High production and a global oversupply have pushed down the average tea prices for factories managed by Kenya Tea Development Agency (KTDA) to Sh239.78 ($2.22) in the nine months to March 2021, a 12 per cent drop.
The average price dropped from Sh272.16 ($2.52) for a similar period in the previous financial year while tea production dropped by 8.6 per cent. KTDA data shows factories processed 218.9 million kilos of tea compared to 239.6 million kilos a year earlier.
KTDA prices over the same period have however been 17 per cent higher than the average Mombasa auction price for all teas – at Sh205.2 ($1.90). “The teas stuck in the global supply chain are still high and these are having an adverse effect on pricing,” said KTDA Management Services Managing Director Alfred Njagi.
The Agriculture and Food Authority (AFA) has also cited the Covid-19 pandemic as a major driver to the continued price depression.

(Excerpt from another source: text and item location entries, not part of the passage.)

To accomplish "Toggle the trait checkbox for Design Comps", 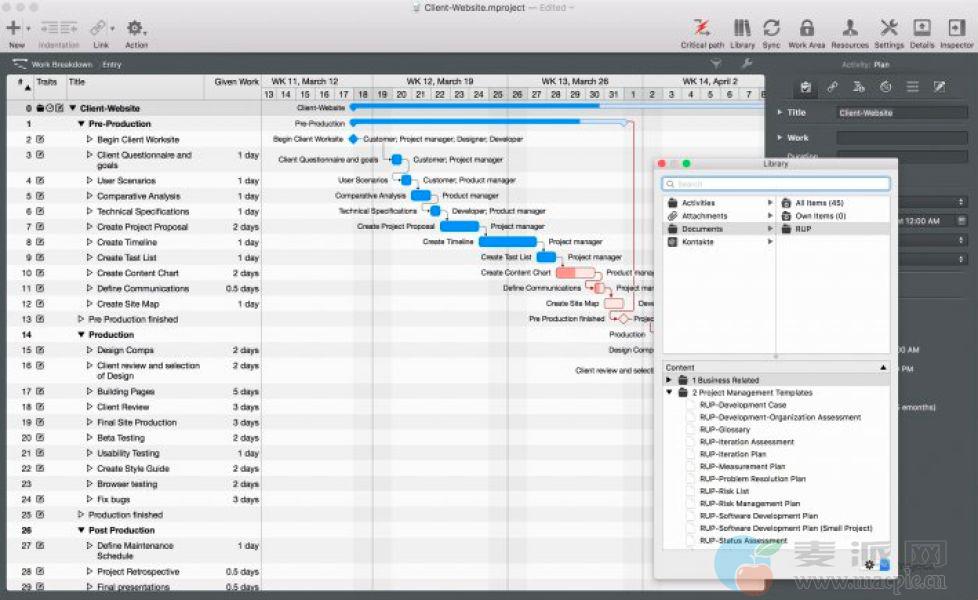I will (x=40, y=350).
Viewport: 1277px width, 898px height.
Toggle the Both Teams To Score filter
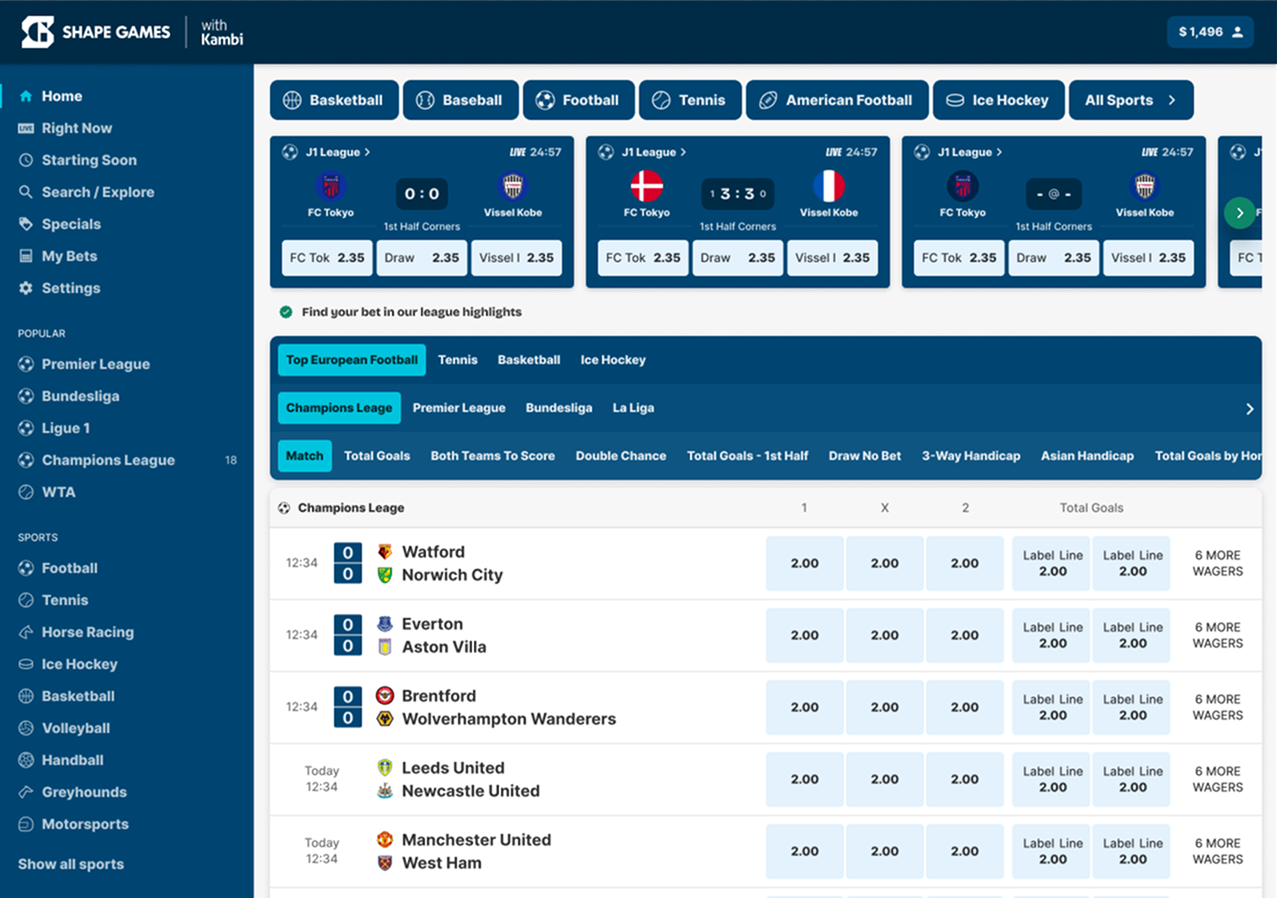[492, 456]
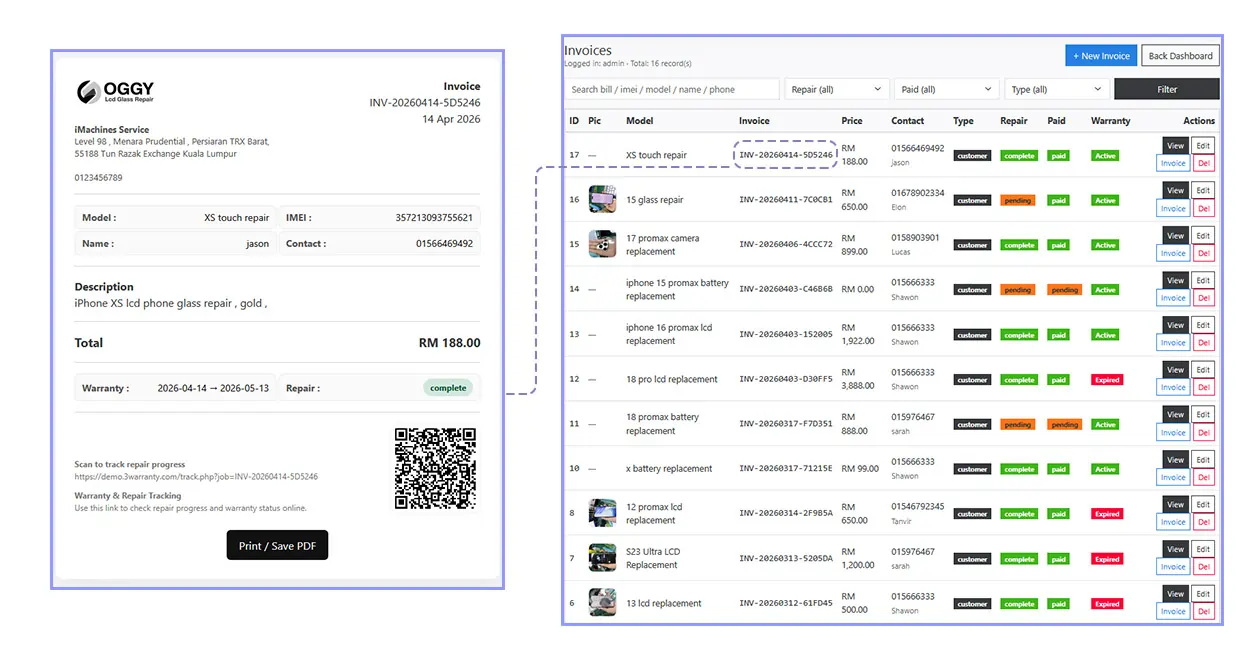
Task: Click the 12 promax lcd replacement thumbnail
Action: [601, 513]
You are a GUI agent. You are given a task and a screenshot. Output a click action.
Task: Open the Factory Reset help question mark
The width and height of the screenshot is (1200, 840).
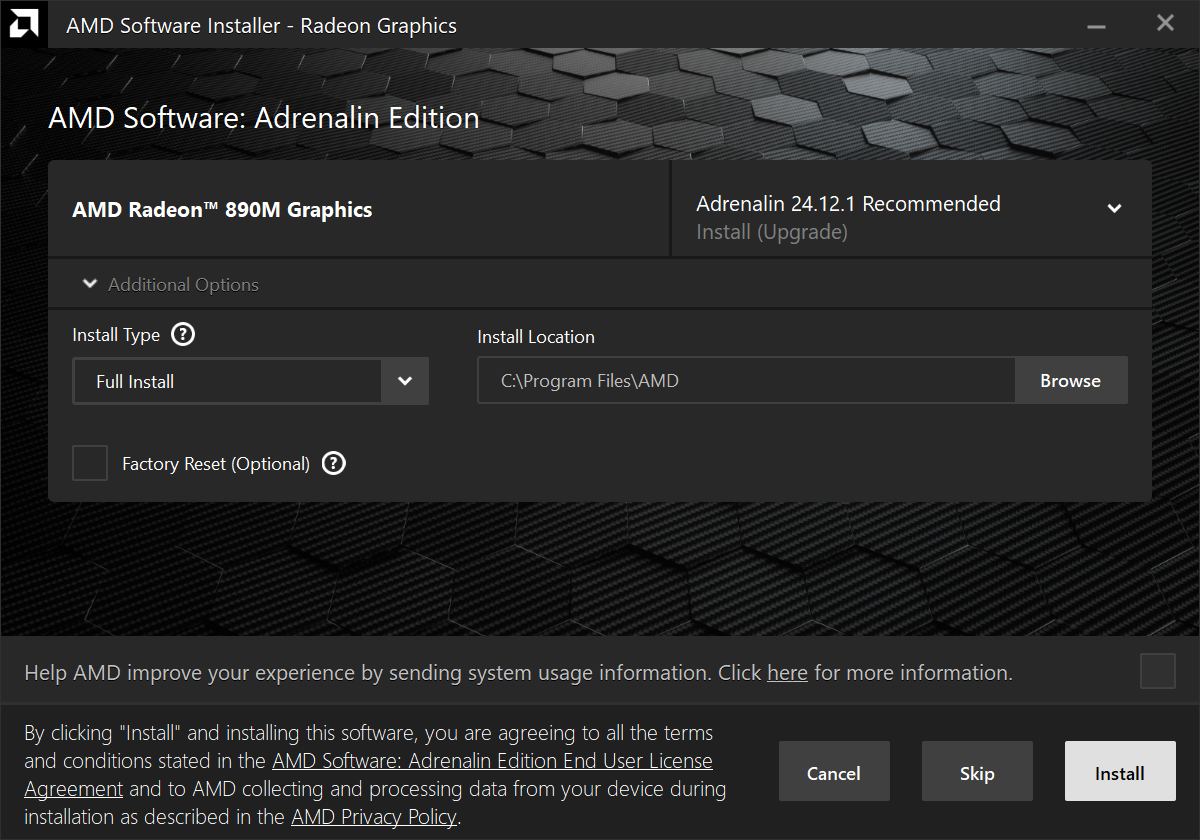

“Demand has also been affected to some extent by reduced consumer purchasing power due to the effect of the global economic recession that is perpetuated by the Covid-19 pandemic as well as the devaluation of some foreign currencies against the US Dollar,” AFA said in a Tea Industry performance report for February.

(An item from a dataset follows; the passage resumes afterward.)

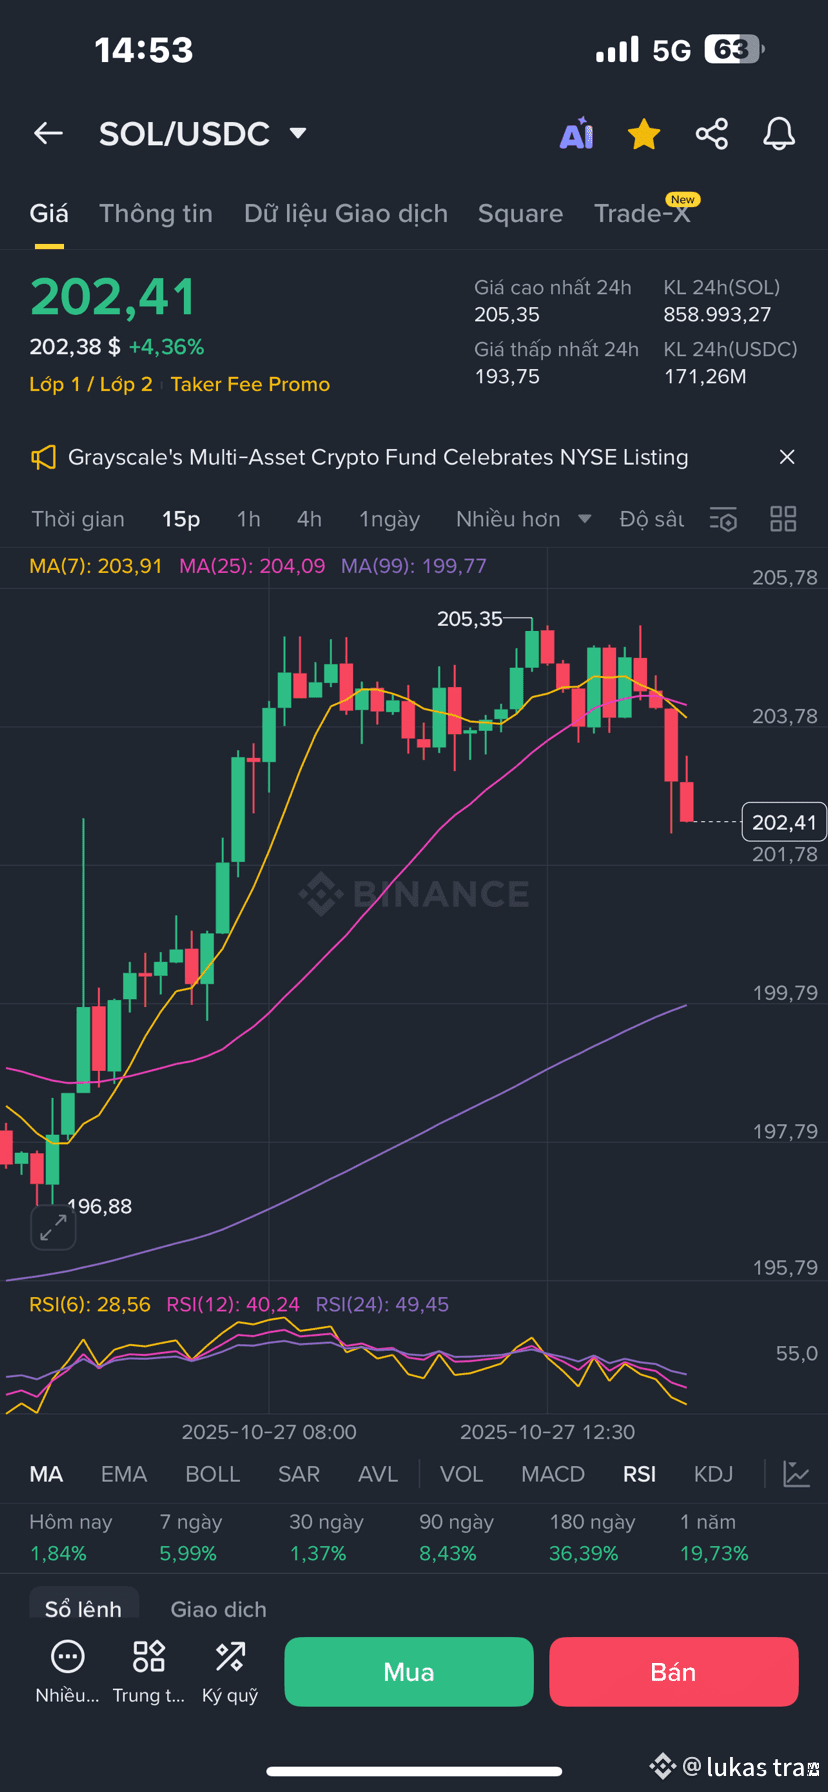The width and height of the screenshot is (828, 1792).
Task: Switch to the Dữ liệu Giao dịch tab
Action: point(346,213)
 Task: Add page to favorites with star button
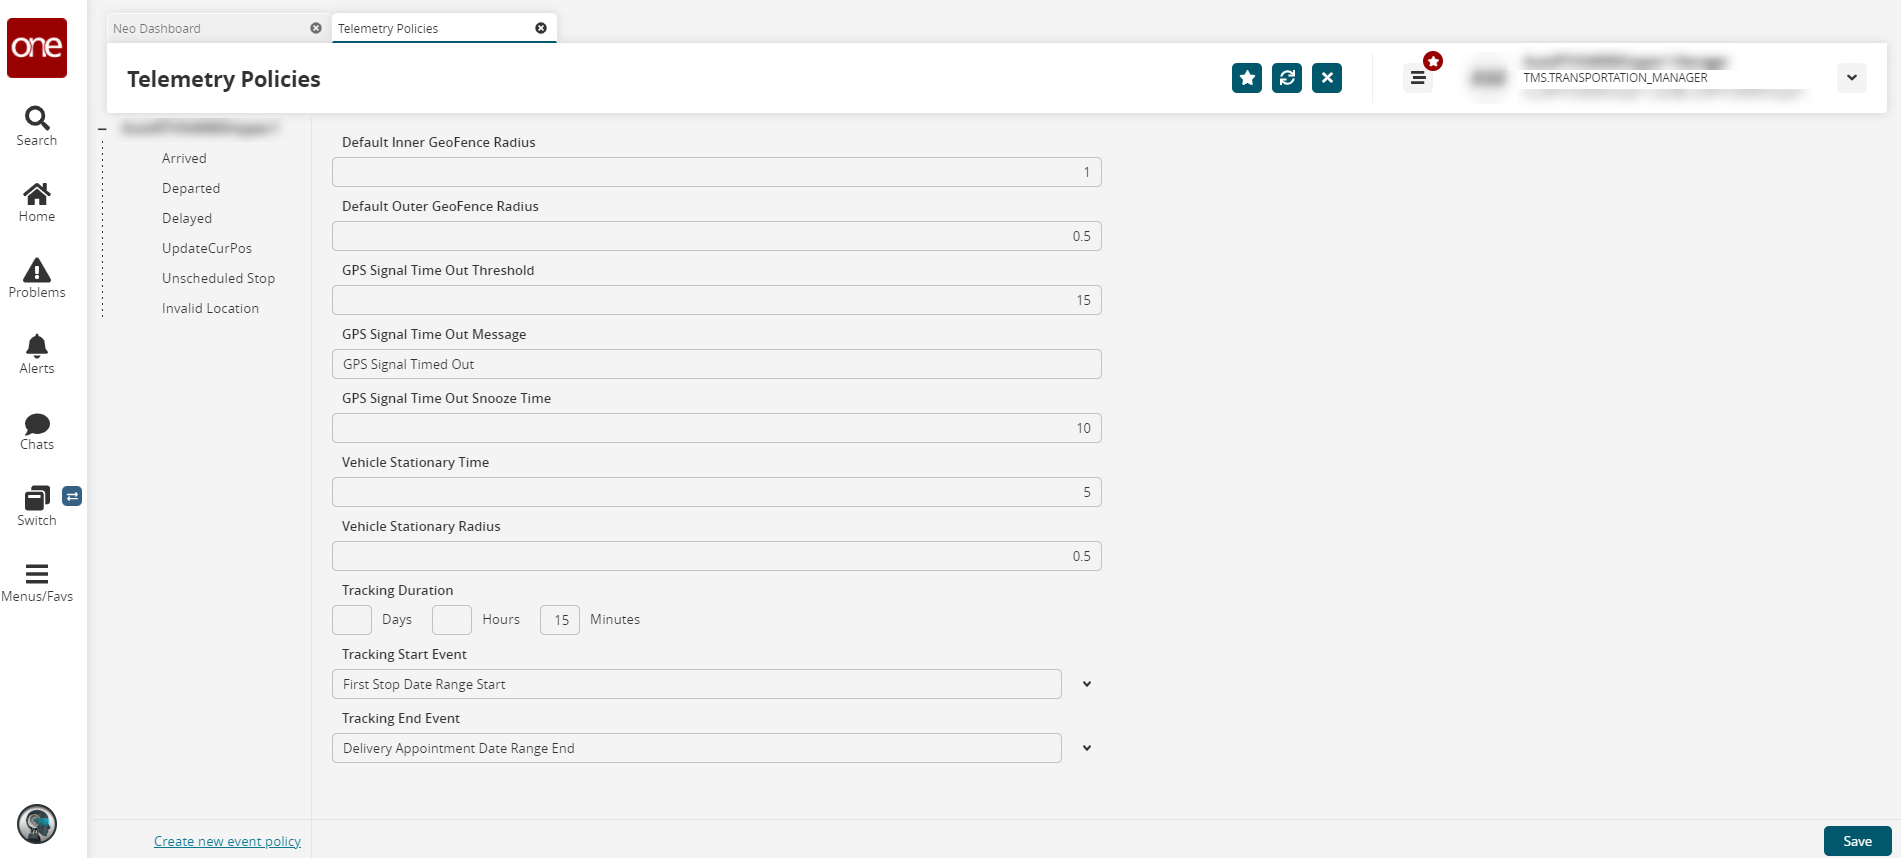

AFA further notes that the huge amount of stocks and high production continue to exert pressure on prices but expects the amount of tea coming from factories to ease up this year.
“Notably, since the weather patterns expected this year may differ from that of last year, lower production trend recorded in the first two months is likely to continue throughout the rest of the year,” the Authority said.
Farmers are however likely to get a slight reprieve from the favourable exchange rate with the Kenyan Shilling having depreciated to an average of Sh109.05 to the US Dollar during the nine months compared to Sh102.62 a year earlier. Tea exports are made in USD and the weaker exchange rate will thus yield slightly more in Shillings.